╭─ Quoted text

Hm, perhaps the timing is actually important? What if someone takes a
hot backup while an unlogged operation is in progress. The checkpoint
can occur and finish and the backup finish all while the unlogged
operation is happening. Then the replica can start restoring archived
logs from that point forward. In the original coding it sounds like
the replica would never notice the unlogged operation which might not
have been synced before the start of the initial hot backup. If the
record occurs when the sync begins then the replica would be in
trouble if the checkpoint begins before the operation completed but
finished after the sync began and the record was emitted.
It seems like it's important that the record occur only after the sync
*completes* to be sure that if the replica doesn't see the record then
it knows the sync was done before its initial backup image was taken.
--
greg
Greg Stark wrote:
What if someone takes a hot backup while an unlogged operation is in progress.
Can't do that, pg_start_backup() throws an error if archive_mode=off.
--
Heikki Linnakangas
EnterpriseDB http://www.enterprisedb.com
On Fri, Jan 15, 2010 at 8:28 PM, Heikki Linnakangas
<heikki.linnakangas@enterprisedb.com> wrote:
I don't like special-casing UNLOGGED records in XLogInsert and
ReadRecord(). Those functions are complicated enough already. The
special handling from XLogInsert() (and a few other places) is only
required because the UNLOGGED records carry no payload. That's easy to
avoid, just add some payload to them, doesn't matter what it is. And I
don't think ReadRecord() is the right place to emit the errors/warnings,
that belongs naturally in xlog_redo().It might be useful to add some information in the records telling why
WAL-logging was skipped. It might turn out to be useful in debugging.

╰─
╭─ Data lines

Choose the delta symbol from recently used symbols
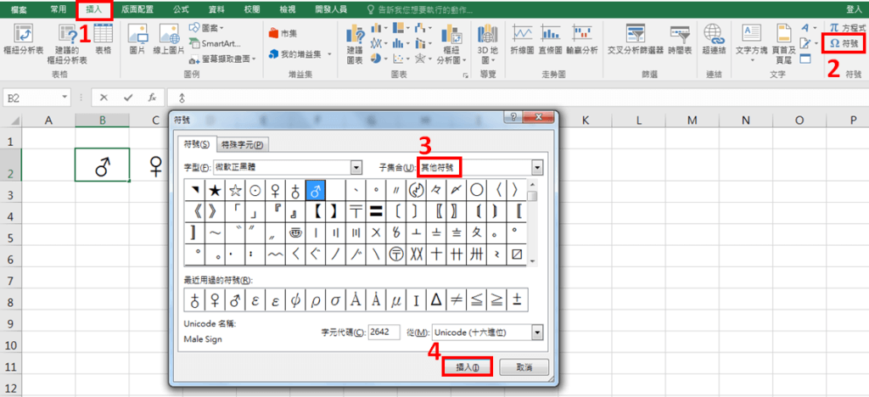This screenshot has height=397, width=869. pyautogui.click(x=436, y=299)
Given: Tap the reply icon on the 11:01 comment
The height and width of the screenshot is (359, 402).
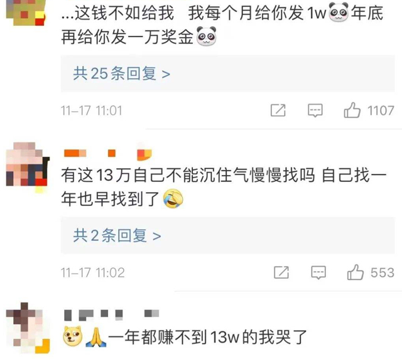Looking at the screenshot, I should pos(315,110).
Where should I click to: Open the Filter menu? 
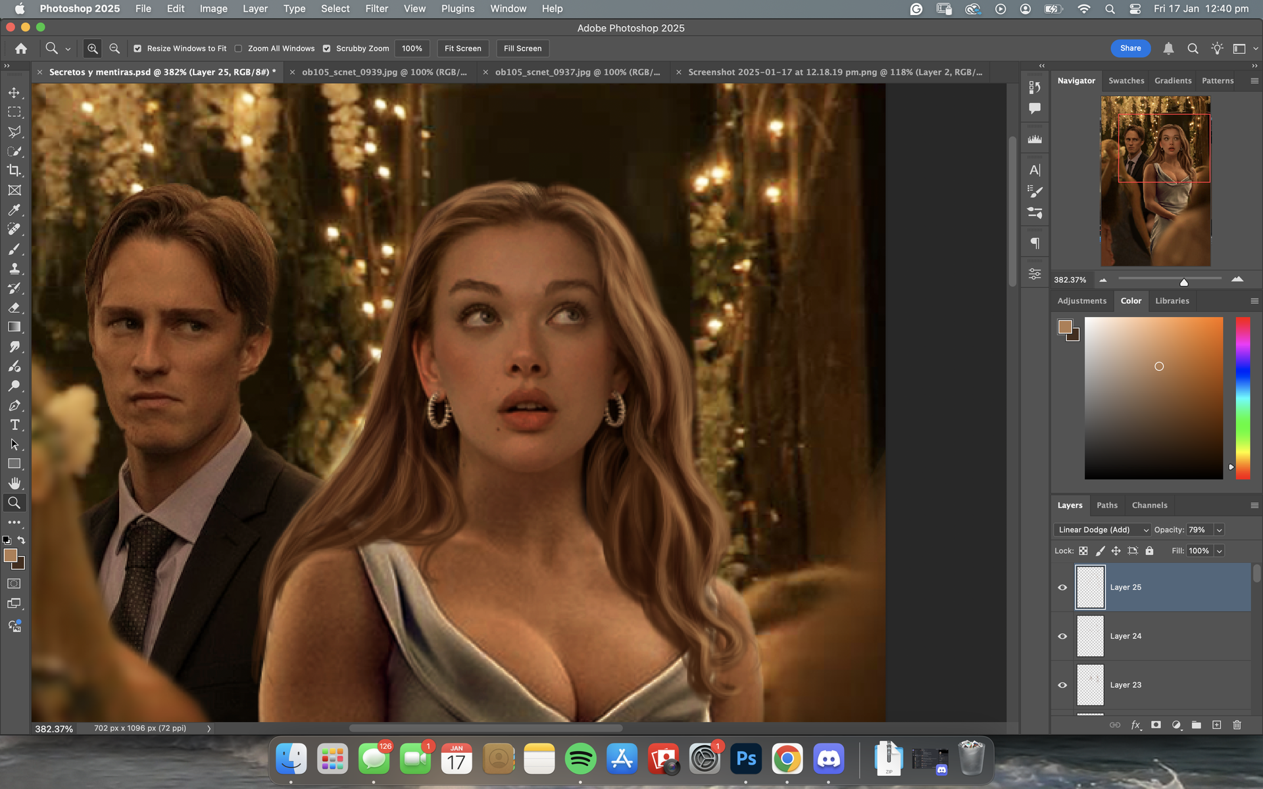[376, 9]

╰─
╭─ Data lines

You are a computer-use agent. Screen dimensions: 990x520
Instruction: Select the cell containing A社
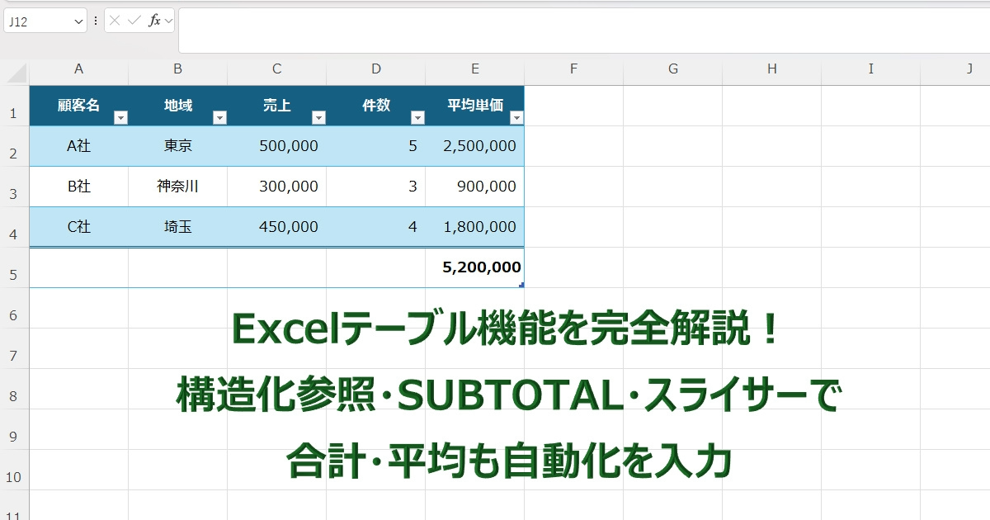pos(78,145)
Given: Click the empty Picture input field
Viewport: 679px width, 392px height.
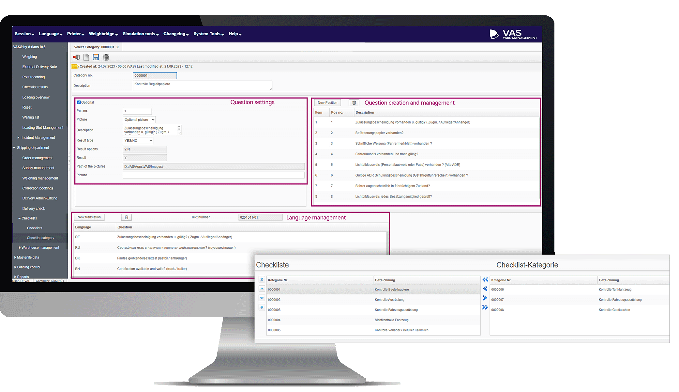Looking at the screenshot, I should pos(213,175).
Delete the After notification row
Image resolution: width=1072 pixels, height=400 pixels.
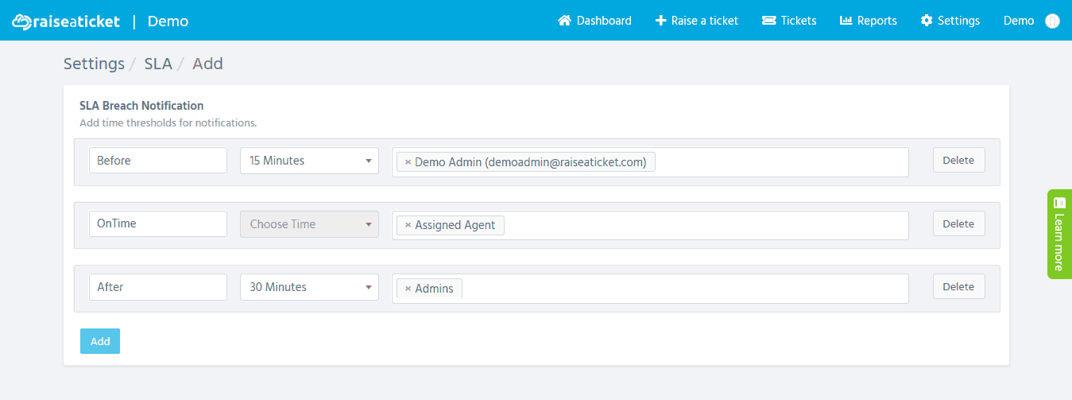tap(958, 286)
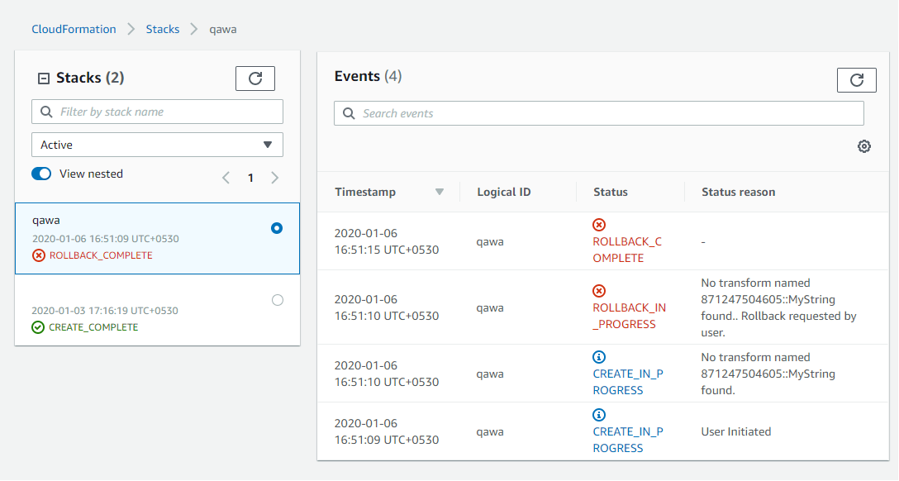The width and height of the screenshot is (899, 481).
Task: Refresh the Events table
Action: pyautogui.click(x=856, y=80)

╰─
╭─ Data lines

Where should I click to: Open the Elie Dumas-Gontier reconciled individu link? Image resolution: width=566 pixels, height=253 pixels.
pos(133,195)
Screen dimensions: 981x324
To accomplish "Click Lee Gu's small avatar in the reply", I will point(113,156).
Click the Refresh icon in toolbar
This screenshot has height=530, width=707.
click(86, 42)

╰─

(Required tasks):
1. According to the thread about unlogged operations, why is special handling in XLogInsert() needed for UNLOGGED records, and how could it be avoided? Answer in one to three sentences.
2. Reproduce everything in the listing from the line containing "Choose the delta" down to the line containing "This screenshot has height=397, width=869.", including both of those lines, and leave out the pictures.

(The replies):
1. The special handling is needed only because UNLOGGED records carry no payload. Adding any payload to those records avoids it.

2.
Choose the delta symbol from recently used symbols
This screenshot has height=397, width=869. pyautogui.click(x=436, y=299)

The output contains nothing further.